Concerning community relations, Alsdurf doesn’t expect the change will have an impact. “Hospitals will continue to provide care to those who cannot afford it, so I don’t think this change will have any impact on the community, positive or negative,” he said.

How should hospitals prepare?

There are still questions about the S-10, but hospitals can’t wait for CMS to provide all answers and clarifications. The change is here and hospitals need to move forward with the information available to them.

This process means maximizing uncompensated care payments in the new system. One step is for hospitals to make sure their charity care and bad debt policies are updated and that those policies are followed, so they receive the level of payments they’re owed.

Alsdurf said hospitals are already collecting Medicaid days data.
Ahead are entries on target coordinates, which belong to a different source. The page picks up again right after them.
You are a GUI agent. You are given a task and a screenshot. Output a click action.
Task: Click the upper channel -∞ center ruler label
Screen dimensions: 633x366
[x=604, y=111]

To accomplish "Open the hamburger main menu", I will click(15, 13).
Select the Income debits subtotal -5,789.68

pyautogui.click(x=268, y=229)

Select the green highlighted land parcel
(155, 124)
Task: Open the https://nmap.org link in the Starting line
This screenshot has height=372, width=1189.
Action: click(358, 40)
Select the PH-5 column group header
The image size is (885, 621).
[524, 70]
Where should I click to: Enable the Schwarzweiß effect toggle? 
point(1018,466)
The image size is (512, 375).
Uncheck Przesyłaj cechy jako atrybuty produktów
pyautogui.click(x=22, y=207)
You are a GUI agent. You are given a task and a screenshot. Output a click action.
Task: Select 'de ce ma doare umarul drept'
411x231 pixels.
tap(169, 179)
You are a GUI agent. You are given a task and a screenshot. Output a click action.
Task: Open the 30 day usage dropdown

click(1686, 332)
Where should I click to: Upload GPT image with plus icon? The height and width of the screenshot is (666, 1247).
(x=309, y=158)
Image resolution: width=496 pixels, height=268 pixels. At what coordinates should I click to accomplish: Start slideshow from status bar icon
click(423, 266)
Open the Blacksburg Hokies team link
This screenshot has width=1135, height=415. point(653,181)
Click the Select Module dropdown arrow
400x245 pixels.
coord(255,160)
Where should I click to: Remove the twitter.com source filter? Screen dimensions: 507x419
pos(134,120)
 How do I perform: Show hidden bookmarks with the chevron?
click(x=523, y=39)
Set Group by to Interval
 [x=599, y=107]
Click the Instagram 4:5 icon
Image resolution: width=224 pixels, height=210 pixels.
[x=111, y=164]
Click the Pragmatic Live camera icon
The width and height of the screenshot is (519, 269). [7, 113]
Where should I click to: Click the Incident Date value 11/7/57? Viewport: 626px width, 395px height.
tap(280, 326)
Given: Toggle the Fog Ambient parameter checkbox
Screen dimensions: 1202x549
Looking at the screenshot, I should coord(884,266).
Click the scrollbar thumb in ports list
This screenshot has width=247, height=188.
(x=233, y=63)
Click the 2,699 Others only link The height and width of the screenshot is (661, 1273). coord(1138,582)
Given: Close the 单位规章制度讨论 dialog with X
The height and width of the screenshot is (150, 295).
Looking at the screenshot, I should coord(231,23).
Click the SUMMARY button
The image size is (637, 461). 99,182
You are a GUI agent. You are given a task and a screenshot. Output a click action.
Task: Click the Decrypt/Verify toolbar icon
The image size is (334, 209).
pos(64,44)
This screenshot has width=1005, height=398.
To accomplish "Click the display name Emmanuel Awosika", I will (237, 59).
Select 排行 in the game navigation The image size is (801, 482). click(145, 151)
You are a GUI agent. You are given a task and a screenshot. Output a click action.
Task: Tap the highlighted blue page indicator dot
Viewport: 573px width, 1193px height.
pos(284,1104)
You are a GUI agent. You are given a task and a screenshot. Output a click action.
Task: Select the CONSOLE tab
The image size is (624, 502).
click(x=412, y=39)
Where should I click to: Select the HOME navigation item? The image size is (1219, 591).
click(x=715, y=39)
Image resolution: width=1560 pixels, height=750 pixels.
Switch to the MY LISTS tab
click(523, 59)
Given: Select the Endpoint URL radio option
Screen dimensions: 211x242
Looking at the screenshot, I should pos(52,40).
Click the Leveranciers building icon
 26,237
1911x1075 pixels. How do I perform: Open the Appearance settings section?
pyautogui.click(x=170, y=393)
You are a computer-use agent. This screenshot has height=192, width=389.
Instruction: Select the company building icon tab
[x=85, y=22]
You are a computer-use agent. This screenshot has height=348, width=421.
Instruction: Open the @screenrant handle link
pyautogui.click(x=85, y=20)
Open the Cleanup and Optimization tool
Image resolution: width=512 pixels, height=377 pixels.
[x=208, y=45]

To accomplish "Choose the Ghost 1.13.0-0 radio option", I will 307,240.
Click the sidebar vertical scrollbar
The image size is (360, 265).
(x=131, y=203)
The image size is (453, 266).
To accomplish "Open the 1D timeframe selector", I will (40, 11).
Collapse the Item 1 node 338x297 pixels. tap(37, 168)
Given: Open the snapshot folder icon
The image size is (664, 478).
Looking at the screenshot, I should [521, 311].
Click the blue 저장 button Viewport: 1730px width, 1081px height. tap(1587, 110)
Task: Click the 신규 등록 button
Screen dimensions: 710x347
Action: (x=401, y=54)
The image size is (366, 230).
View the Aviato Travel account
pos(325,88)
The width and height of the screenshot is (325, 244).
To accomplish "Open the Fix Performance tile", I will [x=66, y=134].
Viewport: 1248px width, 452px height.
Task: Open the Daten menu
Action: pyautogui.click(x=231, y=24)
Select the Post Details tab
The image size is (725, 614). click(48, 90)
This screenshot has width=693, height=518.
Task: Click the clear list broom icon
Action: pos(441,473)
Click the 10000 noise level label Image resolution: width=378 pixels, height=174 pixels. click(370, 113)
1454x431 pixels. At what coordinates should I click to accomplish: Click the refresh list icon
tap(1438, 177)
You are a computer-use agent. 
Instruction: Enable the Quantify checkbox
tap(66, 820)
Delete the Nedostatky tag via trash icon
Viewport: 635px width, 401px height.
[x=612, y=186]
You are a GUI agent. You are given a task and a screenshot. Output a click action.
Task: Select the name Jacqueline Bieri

Now they’ll have to add another piece. He expects the change will be minor for reporting and data gathering practices.

“Until they receive feedback from CMS on their data, it’s hard to do much other than make sure they feel good about the data … I’d suggest they begin running reports from their billing systems and reconciling the data (if they haven’t already) to the S-10 worksheet for FY 2014 to present,” Alsdurf said.

He added that hospitals should also continue to review their data as CMS provides more explicit instructions about S-10 in the coming months.